Le Premier ministre Gabriel Attal a vanté un montant record de fraudes fiscales de 15 milliards d'euros détectés et des redressements d'entreprises au sommet. Derrière ce bilan, les sommes effectivement recouvrées demeurent limitées au regard des montants.Le gouvernement veut montrer qu'il sort les gros bras sur la traque aux fraudeurs. Réunis à Bercy ce mercredi 20 mars devant un parterre de journalistes et de fonctionnaires, le chef du gouvernement Gabriel Attal et le ministre des Comptes publics Thomas Cazenave ont dressé le bilan du plan de lutte contre les fraudes aux finances publiques. « La lutte contre la fraude est une question d'ordre, de sécurité et de souveraineté. La fraude est un poison lent. Il est nécessaire d'appliquer un traitement de choc », a déclaré Gabriel Attal sur un ton ferme.

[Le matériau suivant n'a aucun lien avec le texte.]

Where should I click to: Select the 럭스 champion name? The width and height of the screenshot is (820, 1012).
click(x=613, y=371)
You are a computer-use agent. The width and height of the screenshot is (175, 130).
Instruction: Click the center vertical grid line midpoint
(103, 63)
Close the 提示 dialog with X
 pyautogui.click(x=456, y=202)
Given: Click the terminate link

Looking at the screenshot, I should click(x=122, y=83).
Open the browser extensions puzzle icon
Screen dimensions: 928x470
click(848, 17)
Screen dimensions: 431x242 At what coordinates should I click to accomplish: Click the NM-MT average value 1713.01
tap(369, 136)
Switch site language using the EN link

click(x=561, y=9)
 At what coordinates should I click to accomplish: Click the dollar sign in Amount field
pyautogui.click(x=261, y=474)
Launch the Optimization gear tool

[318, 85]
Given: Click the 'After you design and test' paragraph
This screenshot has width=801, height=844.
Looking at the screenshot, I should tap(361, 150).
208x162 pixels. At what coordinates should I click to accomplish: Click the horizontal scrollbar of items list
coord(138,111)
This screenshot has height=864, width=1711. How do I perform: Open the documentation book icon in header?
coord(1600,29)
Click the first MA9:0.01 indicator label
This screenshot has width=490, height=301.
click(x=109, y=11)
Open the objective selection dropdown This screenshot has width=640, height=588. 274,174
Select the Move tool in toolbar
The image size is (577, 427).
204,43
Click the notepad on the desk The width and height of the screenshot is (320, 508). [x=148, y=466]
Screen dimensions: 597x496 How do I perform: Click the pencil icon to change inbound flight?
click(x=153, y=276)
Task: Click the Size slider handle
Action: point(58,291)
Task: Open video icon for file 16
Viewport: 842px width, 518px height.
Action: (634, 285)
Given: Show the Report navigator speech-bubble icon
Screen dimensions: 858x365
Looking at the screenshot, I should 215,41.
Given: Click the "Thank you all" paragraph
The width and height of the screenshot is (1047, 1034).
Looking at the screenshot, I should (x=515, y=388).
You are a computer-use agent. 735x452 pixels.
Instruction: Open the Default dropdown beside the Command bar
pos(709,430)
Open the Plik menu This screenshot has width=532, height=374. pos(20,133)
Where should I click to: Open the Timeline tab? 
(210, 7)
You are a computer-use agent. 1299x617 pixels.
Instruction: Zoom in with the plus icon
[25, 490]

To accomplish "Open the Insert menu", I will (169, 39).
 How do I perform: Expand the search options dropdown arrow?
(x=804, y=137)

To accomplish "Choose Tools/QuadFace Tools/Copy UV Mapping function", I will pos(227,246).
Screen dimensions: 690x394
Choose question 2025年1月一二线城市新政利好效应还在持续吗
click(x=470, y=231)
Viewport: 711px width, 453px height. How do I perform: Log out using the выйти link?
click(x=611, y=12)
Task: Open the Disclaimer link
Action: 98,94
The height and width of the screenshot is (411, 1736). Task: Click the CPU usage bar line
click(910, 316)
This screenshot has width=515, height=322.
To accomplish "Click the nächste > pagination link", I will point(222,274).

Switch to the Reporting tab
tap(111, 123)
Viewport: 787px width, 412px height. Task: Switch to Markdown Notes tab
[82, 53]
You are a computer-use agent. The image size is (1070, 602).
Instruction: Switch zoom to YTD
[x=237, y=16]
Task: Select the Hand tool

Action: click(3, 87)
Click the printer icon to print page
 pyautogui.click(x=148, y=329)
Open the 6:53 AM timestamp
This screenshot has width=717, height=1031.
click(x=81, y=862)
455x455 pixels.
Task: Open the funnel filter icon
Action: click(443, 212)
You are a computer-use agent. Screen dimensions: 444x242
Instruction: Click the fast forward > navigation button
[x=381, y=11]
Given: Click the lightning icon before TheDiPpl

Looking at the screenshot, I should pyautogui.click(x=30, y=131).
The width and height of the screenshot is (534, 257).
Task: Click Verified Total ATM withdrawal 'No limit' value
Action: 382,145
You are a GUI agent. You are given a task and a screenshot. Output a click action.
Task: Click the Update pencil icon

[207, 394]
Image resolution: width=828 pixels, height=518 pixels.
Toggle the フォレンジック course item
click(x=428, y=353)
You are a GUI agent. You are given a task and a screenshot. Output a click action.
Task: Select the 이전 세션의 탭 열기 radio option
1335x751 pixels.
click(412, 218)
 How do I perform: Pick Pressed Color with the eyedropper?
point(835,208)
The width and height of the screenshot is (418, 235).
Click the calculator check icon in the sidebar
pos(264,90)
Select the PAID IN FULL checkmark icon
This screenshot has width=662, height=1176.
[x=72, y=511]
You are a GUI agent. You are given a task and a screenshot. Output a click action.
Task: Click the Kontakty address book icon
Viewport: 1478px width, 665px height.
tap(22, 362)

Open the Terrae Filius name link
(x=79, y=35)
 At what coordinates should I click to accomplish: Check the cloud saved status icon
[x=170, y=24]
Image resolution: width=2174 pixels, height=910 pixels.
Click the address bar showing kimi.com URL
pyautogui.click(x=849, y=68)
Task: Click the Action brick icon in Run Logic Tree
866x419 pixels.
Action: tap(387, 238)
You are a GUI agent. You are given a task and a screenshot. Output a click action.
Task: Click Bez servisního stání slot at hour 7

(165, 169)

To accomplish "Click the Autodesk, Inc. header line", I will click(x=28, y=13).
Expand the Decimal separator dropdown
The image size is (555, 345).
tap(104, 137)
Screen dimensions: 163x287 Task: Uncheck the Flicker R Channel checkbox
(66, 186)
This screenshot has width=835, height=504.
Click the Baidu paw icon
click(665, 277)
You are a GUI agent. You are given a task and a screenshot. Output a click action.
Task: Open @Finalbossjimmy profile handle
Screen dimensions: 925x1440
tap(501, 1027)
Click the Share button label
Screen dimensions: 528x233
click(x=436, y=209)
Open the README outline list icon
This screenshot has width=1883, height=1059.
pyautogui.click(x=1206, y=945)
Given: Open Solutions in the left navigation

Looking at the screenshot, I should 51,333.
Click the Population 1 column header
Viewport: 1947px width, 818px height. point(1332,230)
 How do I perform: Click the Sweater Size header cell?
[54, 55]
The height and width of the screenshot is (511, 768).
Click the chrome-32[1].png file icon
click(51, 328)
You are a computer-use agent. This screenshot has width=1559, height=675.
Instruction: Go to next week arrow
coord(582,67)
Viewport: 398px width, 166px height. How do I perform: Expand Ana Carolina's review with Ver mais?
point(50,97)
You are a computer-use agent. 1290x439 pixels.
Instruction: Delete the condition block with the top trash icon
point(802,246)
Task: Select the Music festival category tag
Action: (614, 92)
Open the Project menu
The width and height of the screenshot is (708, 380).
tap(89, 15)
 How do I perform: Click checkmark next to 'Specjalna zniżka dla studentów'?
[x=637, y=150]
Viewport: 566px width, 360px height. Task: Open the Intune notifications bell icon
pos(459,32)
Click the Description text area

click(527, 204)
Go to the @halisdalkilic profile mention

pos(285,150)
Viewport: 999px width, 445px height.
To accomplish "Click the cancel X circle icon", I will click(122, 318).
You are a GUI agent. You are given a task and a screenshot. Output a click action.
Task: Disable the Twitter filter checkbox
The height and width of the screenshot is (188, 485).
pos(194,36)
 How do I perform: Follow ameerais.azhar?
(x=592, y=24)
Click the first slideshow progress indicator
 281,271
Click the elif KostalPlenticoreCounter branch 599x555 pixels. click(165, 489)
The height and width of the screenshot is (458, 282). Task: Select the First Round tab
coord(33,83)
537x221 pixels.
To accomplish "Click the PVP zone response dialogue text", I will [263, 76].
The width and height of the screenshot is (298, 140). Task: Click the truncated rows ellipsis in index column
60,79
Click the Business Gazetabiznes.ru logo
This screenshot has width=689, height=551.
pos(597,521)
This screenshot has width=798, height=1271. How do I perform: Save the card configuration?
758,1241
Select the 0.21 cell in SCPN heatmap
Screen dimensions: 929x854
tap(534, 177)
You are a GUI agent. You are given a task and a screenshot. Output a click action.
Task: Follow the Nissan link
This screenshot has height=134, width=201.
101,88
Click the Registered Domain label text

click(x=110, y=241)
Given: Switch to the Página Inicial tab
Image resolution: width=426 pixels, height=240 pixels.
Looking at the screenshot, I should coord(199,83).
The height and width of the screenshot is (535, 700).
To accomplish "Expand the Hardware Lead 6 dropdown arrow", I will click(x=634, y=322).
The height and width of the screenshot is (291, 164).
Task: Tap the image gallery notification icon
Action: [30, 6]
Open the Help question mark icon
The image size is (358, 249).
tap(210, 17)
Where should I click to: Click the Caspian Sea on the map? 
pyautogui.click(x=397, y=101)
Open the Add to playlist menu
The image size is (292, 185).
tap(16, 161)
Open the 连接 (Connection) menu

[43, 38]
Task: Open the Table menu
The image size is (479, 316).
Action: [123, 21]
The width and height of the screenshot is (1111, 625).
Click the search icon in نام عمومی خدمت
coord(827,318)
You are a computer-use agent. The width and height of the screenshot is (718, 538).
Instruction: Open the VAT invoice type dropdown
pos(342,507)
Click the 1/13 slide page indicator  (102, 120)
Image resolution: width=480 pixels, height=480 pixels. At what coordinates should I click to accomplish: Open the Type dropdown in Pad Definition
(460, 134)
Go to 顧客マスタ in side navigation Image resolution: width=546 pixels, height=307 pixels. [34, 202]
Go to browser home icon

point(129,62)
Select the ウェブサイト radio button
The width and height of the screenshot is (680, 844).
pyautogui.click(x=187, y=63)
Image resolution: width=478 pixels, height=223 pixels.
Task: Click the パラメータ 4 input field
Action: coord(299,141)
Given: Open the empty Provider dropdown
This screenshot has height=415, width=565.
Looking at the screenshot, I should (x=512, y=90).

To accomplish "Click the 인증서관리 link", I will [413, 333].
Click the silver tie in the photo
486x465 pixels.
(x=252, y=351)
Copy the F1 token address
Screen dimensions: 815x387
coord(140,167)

En pleine réforme des retraites, l'ancien ministre du Budget avait déroulé lors d'une vaste opération de communication son plan de bataille pour diminuer ce fléau. A l'époque, Gabriel Attal avait accordé quatre entretiens à des chaînes de télévision et de radio en une journée. L'exécutif tentait de faire oublier la séquence chaotique des retraites. Initialement prévue ce mardi 19 mars, la présentation de ce bilan a été décalée au lendemain d'un déplacement surprise d'Emmanuel Macron à Marseille sur le trafic de drogues.
« Présente à cette conférence de presse, je suis atterréepar un tel niveau d'autosatisfaction, alors que le plan fraudes et sa mise en œuvre ne sont absolument pas à la hauteur de l'enjeu », a immédiatement réagi Charlotte Leduc, députée La France insoumise (LFI), auteure d'un rapport sur la fraude fiscale dévoilée à l'automne.
Record de fraudes détectées et de redressements...
Dans son allocution, le Premier ministre a dressé un bilan flatteur de la politique anti-fraude mise en oeuvre en 2023. « Il y a un an, j'avais présenté un plan de lutte contre les fraudes avec plus de moyens pour plus de résultats. Les engagements pris ont été tenus, et les résultats sont là », a affirmé Gabriel Attal. Le locataire de Matignon a notamment mis l'accent sur les 15 milliards d'euros de fraudes fiscales mis en recouvrement et la hausse des contrôles fiscaux (+25%).